Do Build For Model Decomposition
Model decomposition has a typical process of:
- Create Intent based on chatbot user intentions
- Add 15–30 example utterances per intent based on real-world user input
- Label top-level data concept in example utterance
- Break data concept into sub-components
- Add descriptors (features) to sub-components
- add descriptors (features) to intent
Once you have create an intent and have added a few example user utterances, the following example describes Entity Decomposition:
Begin with identifying complete data concepts you need to extract from an utterance; this is your machine-learned entity.
Then decompose the phrase into its parts. This includes identifying sub-components (also known as entities), along with descriptors and constraints.
For Example: if you want to extract an address, the top machine-learned entity could be called merely “Address”. While creating the address, identify some of its sub-components such as:
- Street Name and Number
- Postal Code
Continue decomposing these elements by constraining the postal code to a regular expression. Then, Decompose the street address into parts of a street number (using a pre-built number), a street name, and a street type.
The street type can be described with a descriptor list such as avenue, circle, road, and lane.
As you read this a pattern should emerge, where an utterance is taken and decomposed in to basic elements which constitutes this data which you are interested in. Then these more basic elements are constrained so it can be pattern matched and assigned to a variable or slot.
Do Add Patterns Later
Hopefully your NLU design and development environment allows for patterns. Patterns are very powerful and allow for presition extraction of multiple entities within an utterance.
It is best to implement patterns later due to the weight they carry and it would make sense to study user utterances to determine what patterns are established in their way of speaking.
Do Balance Utterances Across Intents
In order for your NLU predictions to be accurate, the number of example utterances for each intent defined, must be comparatively equal.
Should there be an intent with 100 example utterances and an intent with 20 example utterances, the 100-utterance intent will have a higher rate of prediction.
Do Leverage the Suggest Features
Most chatbot development environments have a suggest feature for intents and it is advisable to make use of it. Even if you just look at it for ideas and guidance.
Do Monitor Chatbot Performance
You need to understand the performance of your chatbot, what causes the performance parameters and what you need to tweak to improve the performance.
Don’t Add Too Many Example Utterances To Intents
Be discerning in adding example utterances to intents. If utterances are too similar, add a pattern.
Don’t Use Too Few Or Simple Entities
Creating and crafting entities is hard work, but don’t take shortcuts. Think clearly of the data you want to capture and create an adequate number of entities. If they are meant to be more complex in nature; create them accordingly.
Don’t Create Example Utterances With The Same Format
Utterances can be vastly different while having the same basic meaning. Variations can include utterance length, word choice, and word placement.
- Buy a ticket to Seattle
- Buy a ticket to Paris
- Buy a ticket to Orlando
- Buy 1 ticket to Seattle
- Reserve two seats on the red eye to Paris next Monday
- I would like to book 3 tickets to Orlando for spring break
The second scenario is more plausible.
Don’t Mix The Definition Of Intents & Entities
Think of intents as verbs or actions and entities as nouns.

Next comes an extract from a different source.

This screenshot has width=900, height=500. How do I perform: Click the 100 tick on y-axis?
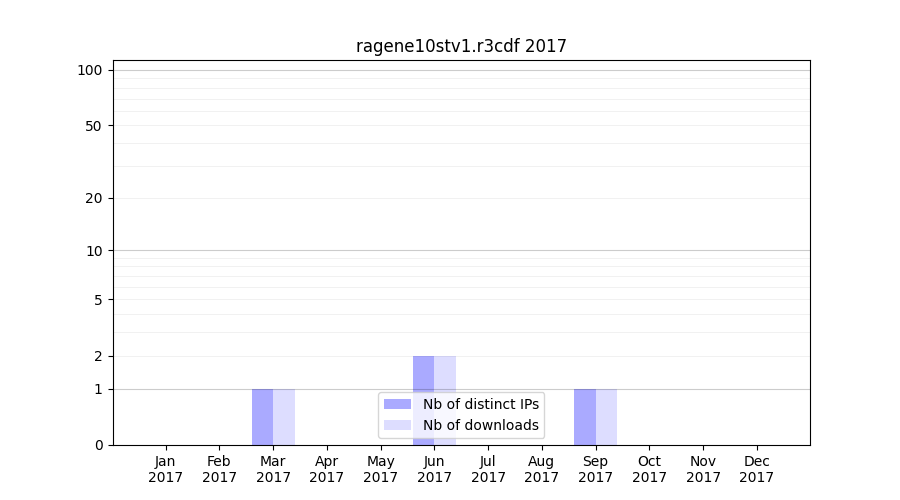(90, 70)
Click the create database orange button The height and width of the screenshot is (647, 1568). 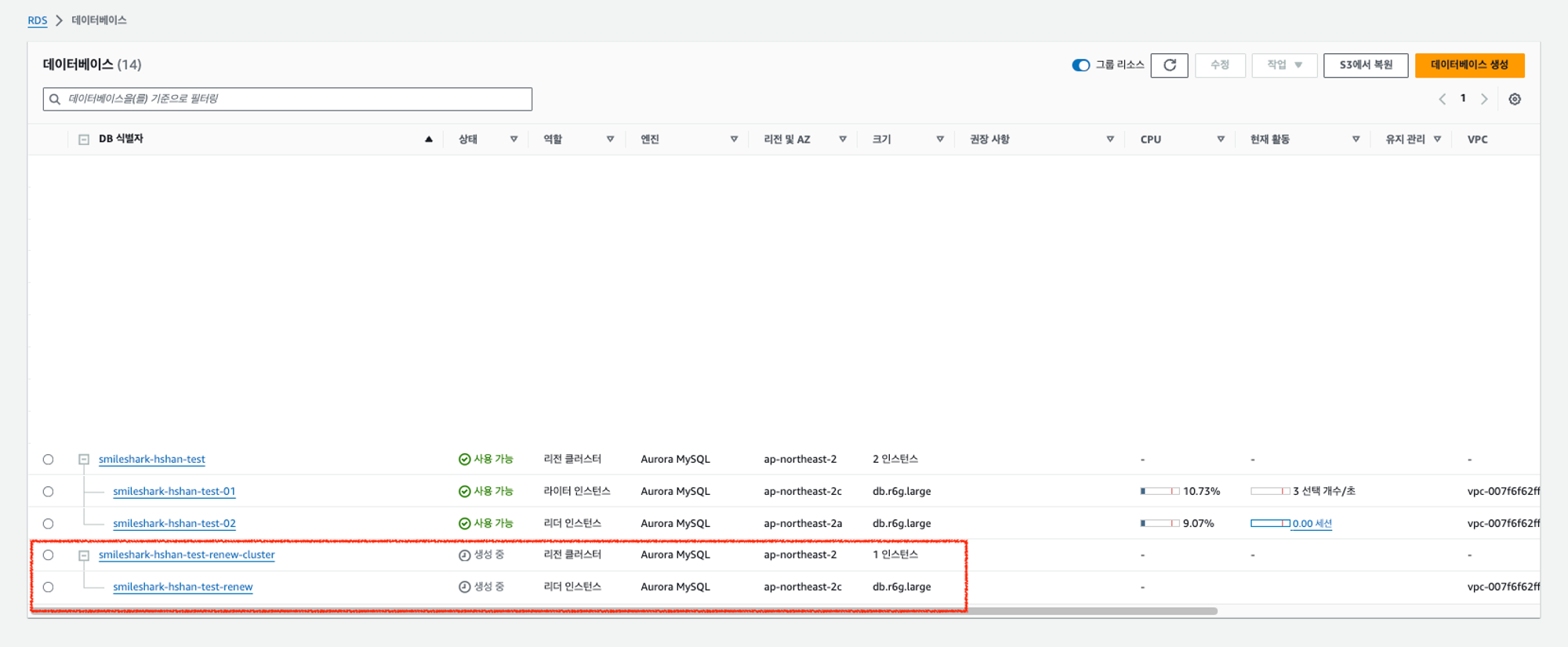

The intent is the intention of the user, the action the user wants to take or expect from the chatbot. The entity or entities are the nouns or relative detail you want to capture.
Don’t Train & Publish With Every Single Example Utterance
Add 10 or 15 utterances before training and publishing. That allows you to see the impact on prediction accuracy. Adding a single utterance may not have a visible impact on the score.